Annenberg professor named Spain’s minister of universities

Manuel Castells has taught communications at USC since 2003 and holds appointments in four USC schools. He also serves as professor emeritus of sociology at the UC Berkeley. (Photo courtesy of Fronteiras do Pensamento)

Annenberg School for Communication and Journalism professor Manuel Castells has been named minister of universities of Spain’s new government, Spanish Prime Minister Pedro Sánchez announced Sunday. Castells, who lived in Spain as a child before fleeing the Franco regime during his adolescence, assumed his new position Monday.

As minister, he will oversee Spain’s 50 public universities, monitoring their finances and policy. 

Former minister of education adviser Jose Martinez-Sierra told Times Higher Education that the primary issue facing the Spanish educational system will be balancing the nation’s commitment to accessible education with maintaining the quality of its public postsecondary institutions, but it is a task he believes Castells is suited to. 

“If someone has the legitimacy, vision and capacity to undertake it, that is Professor Castells,” Martinez-Sierra said.

Castells also serves in the Department of Sociology, the School of International Relations and the School of Policy, Planning and Development, in addition to retaining his role as professor emeritus at UC Berkeley, where he taught for 24 years before coming to USC in 2003.

A prominent sociologist, Castells was the most cited communication researcher and the fourth most cited social scientist in 2015 following a 15-year study by the Social Sciences Citation Index. 

The appointment comes at a time of transition for Spain. The constitutional monarchy’s congress elected Sánchez last week after the victory of the Spanish Socialist Workers’ Party in the November general election, and he has since begun to assemble his government’s Council of Ministers. 

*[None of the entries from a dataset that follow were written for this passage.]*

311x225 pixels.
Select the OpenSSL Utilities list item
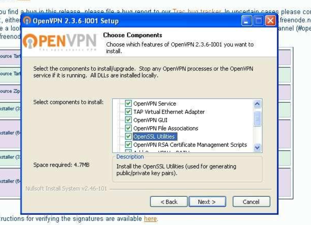154,137
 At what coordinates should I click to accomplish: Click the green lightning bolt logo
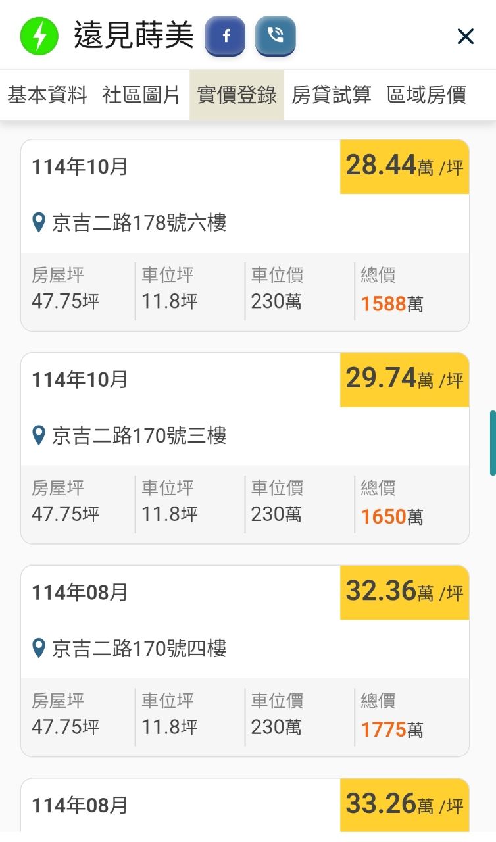(x=39, y=36)
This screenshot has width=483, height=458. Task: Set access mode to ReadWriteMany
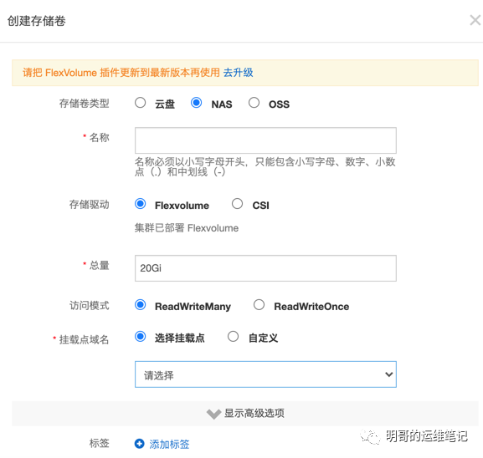click(140, 305)
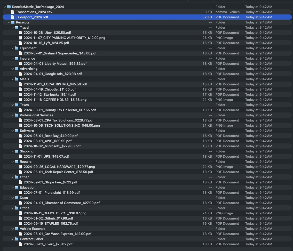Select the Chamber of Commerce receipt
Viewport: 293px width, 251px height.
pos(61,203)
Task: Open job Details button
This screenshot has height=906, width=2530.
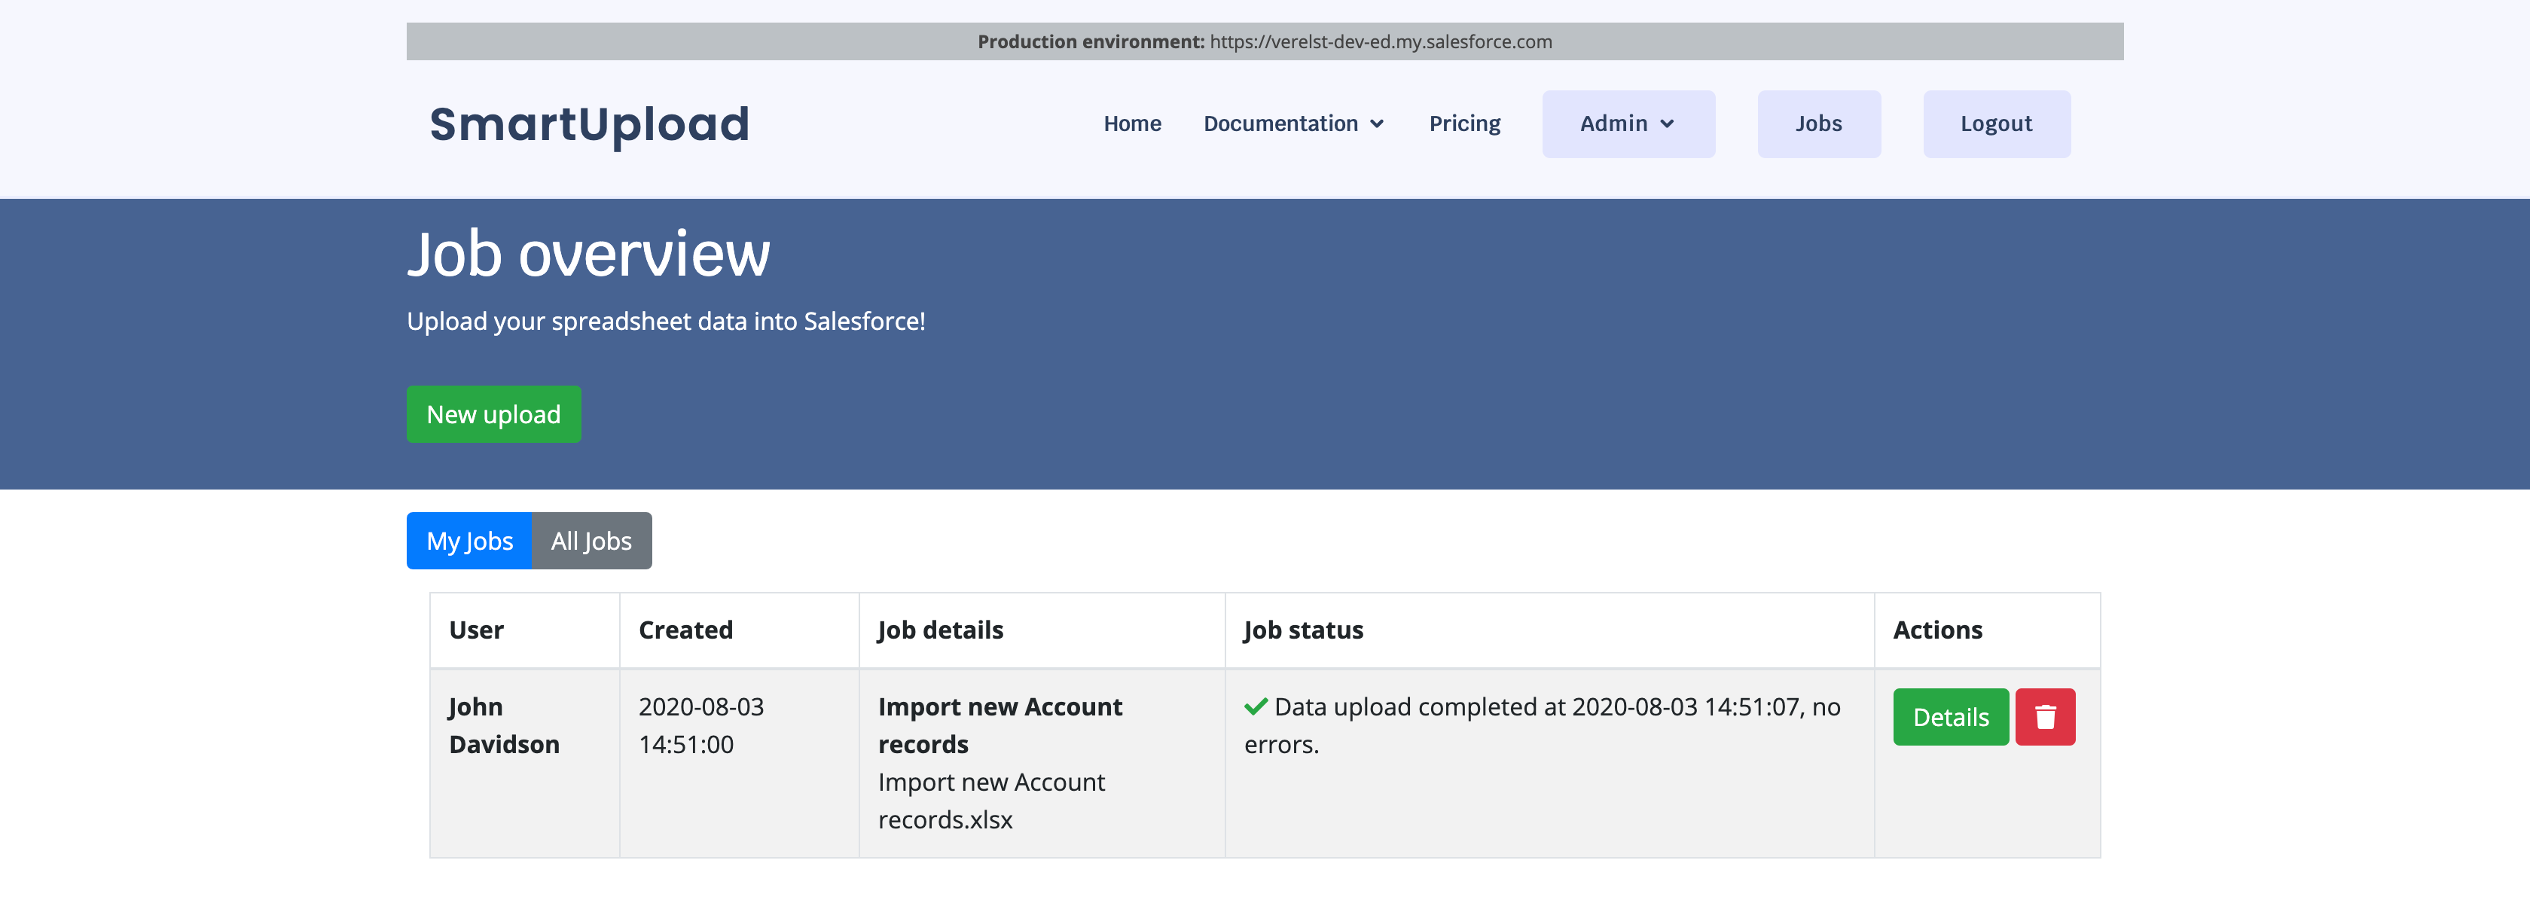Action: [x=1950, y=717]
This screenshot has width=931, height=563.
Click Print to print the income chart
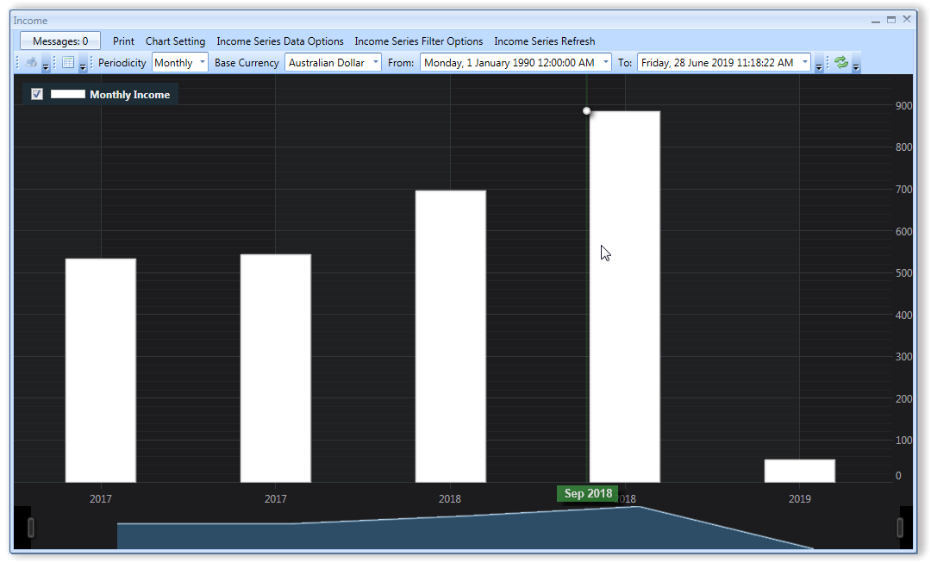point(122,41)
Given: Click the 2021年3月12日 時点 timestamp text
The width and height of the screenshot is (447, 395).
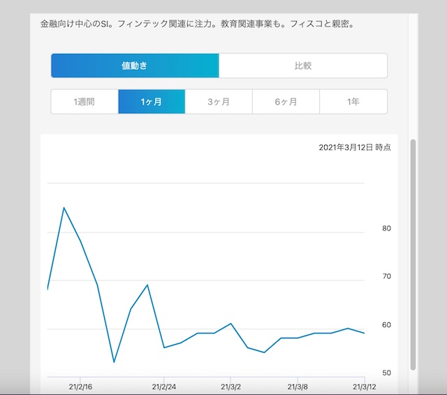Looking at the screenshot, I should (x=354, y=148).
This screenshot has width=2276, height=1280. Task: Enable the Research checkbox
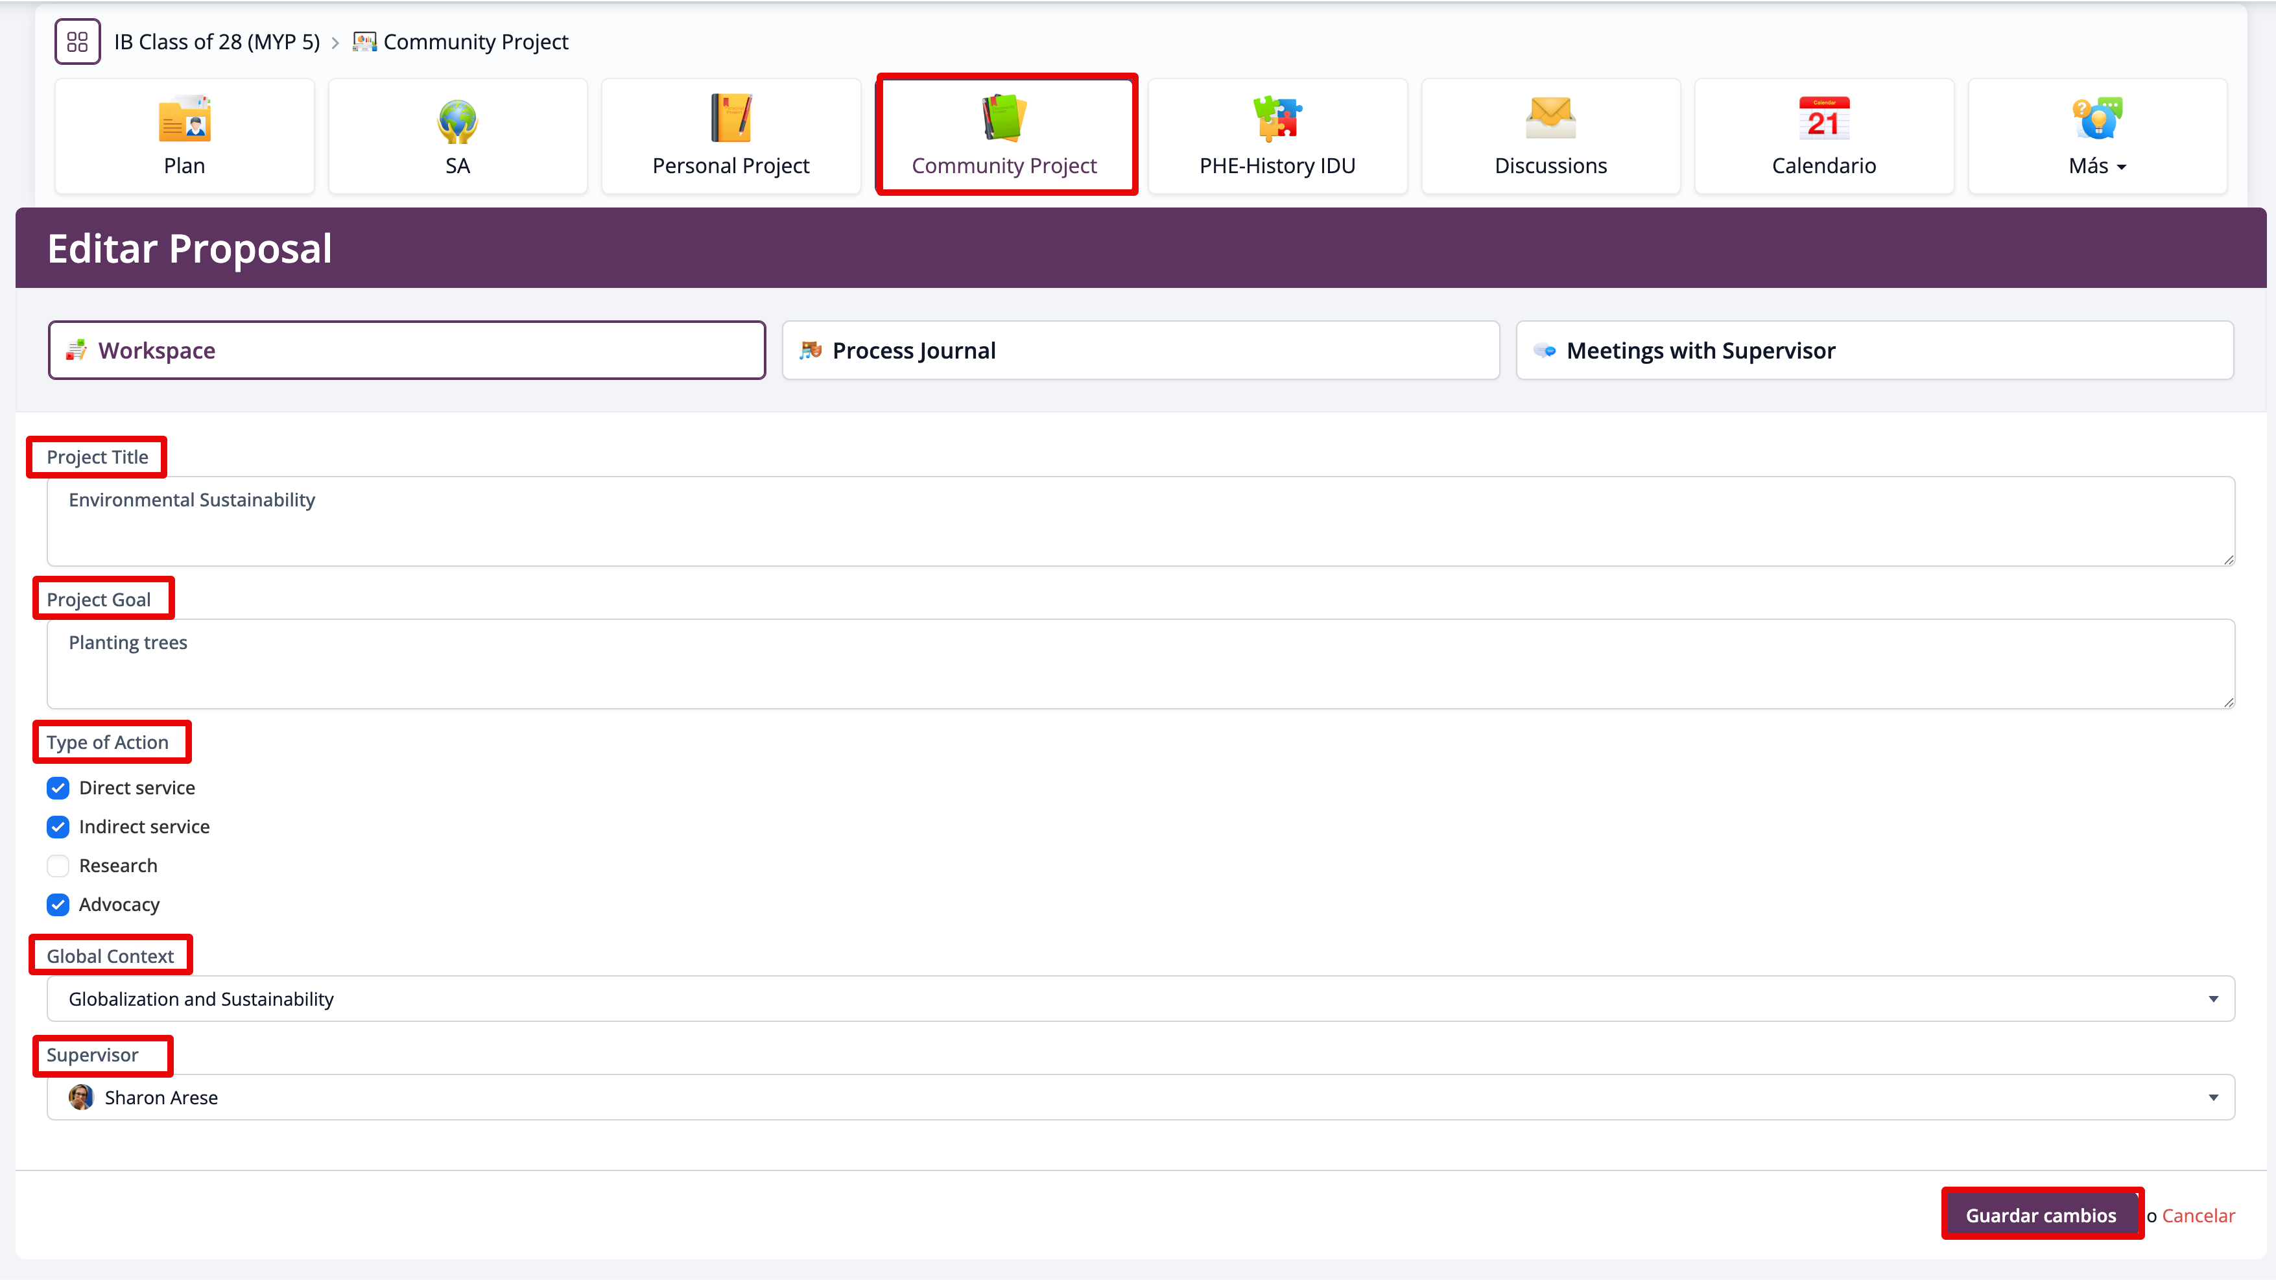point(58,866)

In an interview with USC News, Castells said he believed accepting the position as minister of universities to be his moral duty but acknowledged that his passion lay in teaching and research.

“Sometimes, as I have in the past, I hear an ethical call that compels me to serve for the benefit of humankind — be it in Spain, in the United States, in Europe and in the world at large,” Castells said. “I look forward to returning to my academic life after making a contribution to public service in the midst of a fundamental crisis of sustainability, democracy and moral values.”

During his tenure as minister of universities, Castells will take a leave of absence from his position at the University, USC News reported.